Tuesday, February 9, 2016

Missing my Husband

Everyone told my husband that he would be second base after our baby came. And almost every couple I asked gave me advice to "not forget about my husband and making him feel special". Many others also told Brian that he was headed for lonely territory, because I would be so busy with our new bundle he would basically be left to fend for himself.

A rare prebaby date photo. Now we'd be trying to make sure Reuben didn't eat the table!

I remember thinking in my head that this advice was crazy. After all, Brian and I have a tight marriage. In the three years we've been together we've had few fights, all that were resolved fairly quickly. No way would I abandon the needs of my husband, even with a new squish! 

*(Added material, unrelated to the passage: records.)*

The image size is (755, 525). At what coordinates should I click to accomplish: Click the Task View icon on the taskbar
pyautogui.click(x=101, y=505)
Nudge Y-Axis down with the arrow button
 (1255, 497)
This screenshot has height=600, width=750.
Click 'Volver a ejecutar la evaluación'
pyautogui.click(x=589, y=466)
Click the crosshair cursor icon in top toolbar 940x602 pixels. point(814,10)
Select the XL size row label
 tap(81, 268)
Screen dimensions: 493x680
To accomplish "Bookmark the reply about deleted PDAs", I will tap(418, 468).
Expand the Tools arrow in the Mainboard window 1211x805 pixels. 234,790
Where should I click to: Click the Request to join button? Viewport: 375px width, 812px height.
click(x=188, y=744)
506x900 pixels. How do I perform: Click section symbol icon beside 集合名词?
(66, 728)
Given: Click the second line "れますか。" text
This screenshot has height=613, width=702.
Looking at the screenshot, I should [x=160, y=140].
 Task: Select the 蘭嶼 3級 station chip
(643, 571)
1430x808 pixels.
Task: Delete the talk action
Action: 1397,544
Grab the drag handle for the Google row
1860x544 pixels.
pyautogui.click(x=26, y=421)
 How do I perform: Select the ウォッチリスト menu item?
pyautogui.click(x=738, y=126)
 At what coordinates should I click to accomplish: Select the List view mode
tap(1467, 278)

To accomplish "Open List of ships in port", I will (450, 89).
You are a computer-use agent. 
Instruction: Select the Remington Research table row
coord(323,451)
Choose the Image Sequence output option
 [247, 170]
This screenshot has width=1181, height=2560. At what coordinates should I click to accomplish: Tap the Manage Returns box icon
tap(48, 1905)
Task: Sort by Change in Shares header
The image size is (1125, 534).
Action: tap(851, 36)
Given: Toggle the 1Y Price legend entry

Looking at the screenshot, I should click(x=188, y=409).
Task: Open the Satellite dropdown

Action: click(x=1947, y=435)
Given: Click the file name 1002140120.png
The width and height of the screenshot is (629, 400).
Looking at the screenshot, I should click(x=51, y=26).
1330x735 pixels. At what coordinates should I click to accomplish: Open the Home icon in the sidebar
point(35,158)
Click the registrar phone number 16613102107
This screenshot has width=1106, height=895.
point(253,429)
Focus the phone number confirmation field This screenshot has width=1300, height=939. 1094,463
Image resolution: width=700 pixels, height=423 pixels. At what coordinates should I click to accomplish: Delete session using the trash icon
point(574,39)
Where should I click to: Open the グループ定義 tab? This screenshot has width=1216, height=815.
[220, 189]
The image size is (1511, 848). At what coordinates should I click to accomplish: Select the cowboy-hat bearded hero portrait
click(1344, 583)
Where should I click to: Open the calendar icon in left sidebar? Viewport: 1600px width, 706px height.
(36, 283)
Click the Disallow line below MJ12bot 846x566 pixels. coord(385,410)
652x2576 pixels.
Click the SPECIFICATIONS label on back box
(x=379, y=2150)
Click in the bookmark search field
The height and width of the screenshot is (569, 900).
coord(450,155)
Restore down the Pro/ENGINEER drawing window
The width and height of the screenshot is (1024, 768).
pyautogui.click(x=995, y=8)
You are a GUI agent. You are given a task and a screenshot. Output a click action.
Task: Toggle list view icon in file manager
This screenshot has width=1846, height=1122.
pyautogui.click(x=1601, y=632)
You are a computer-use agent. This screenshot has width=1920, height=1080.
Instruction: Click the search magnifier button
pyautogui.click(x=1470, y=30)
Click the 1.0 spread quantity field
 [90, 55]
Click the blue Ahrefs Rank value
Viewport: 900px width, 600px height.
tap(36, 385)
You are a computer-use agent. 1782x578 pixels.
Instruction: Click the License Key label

Fast-forward 6 months. I certainly understand their advice now. Not only have I struggled with loneliness, depression, anxiety and despair since giving birth, but I know for a fact my husband has too.

I am very busy taking care of a little one whose basic needs must be met by me. I had no idea what I was getting into, and while I honestly can say I love most of it--I won't downplay the sheer exasperation factor.

I miss my husband. I would love to spend a evening picking his brain without scooping up a fussy teething baby. I would love to lounge around in bed with him wearing nothing for a few hours without checking on my sleeping offspring every 10 minutes. I miss him.

It's a season, I know. A surprising one. I knew that motherhood was lonely, and I expected to be isolated a bit from friends as I can't pick up and go for coffee and I most certainly can't go out at night with a newborn--but this isn't just light isolation. It's a war zone and you are in solitary confinement.

I didn't know that motherhood would isolate me from my own husband.

I didn't know I would be so exhausted some nights from just caring for my little one that I wouldn't say two words to my husband except, perhaps "can you get me some water".

It's not like I put him last. I want to be a wife and a mother. I think its 100% and 100%. But when I haven't slept and my kid is teething and I myself haven't showered and I've rushed to eat, it's hard to think of my husband. It's impossible sometimes. Try swimming--nay, almost drowning, and then suddenly being informed that another human wants to interact with you on an intellectual level.While you are drowning.

Because that is a little bit like what having a tiny human is.

Sometimes I remember to make time for my husband. Sometimes I remember to make time for myself.

Sometimes I just survive. It is what it is.